More rain records expected to tumble
Wednesday, Jan. 5, 2005 | 9:07 a.m.
A series of winter storms packed with tropical moisture and headed for Las Vegas will only add to weather records shattered in the first three days of January, forecasters said.
The days from Dec. 28 ending Jan. 3 measured the wettest seven-day period ever recorded in Las Vegas, National Weather Service climatologist Andy Gorelow and meteorologist Donald Maker said.
And as early as Friday morning the next winter storm system could arrive in Las Vegas, bringing more rainfall in the valley and more snow to the surrounding mountains -- a storm that could break monthly records for January, forecasters said.
The drier weather will bring a brief pause in a winter storm pattern that shows no signs of stopping, Gorelow said.
The snow and rain expected on Friday should taper off on Saturday before another wet storm descends on Las Vegas late Sunday into Monday, followed by another weather system in mid-week and adding onto the record-breaking storms already endured.
Gorelow said that from 9 a.m. on Dec. 28 until 9 a.m. Tuesday, a total of 3.04 inches of rain fell. However, official Weather Service records keep rainfall from midnight to midnight, bringing the total for the calendar week to 2.91 inches.
An average year's rainfall is 4.49 inches, so Las Vegas had 68 percent of its annual rain by Tuesday night, Gorelow said.
Included in that record is 0.81 of an inch of rain for Jan. 3. Not only did that break the daily record for the date, but it is the wettest calendar day ever in January.
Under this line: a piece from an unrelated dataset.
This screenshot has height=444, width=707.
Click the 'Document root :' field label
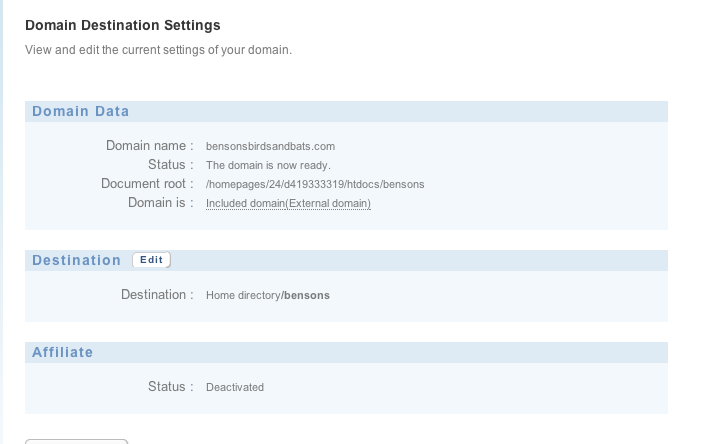[x=147, y=183]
The previous record was 0.74 of an inch in 1995.
"If these next storms bring in as much precipitation as they look to be, this January will break the record for the month," Gorelow said.
It's a different story on Mount Charleston.
While there's 41 inches on the mountain, it hasn't set a record yet.
In 1949 a total of 100 inches of snow was recorded at the Mount Charleston fire station from snowfalls in January, February and March.
January 1949 dropped 16.7 inches of snow on the Las Vegas Valley, Gorelow said.
The recent rains and those to come are not expected to bring valley snows, however, since they are riding a tropical wave of moisture called "the pineapple express," drawing rain clouds from the Hawaiian Islands.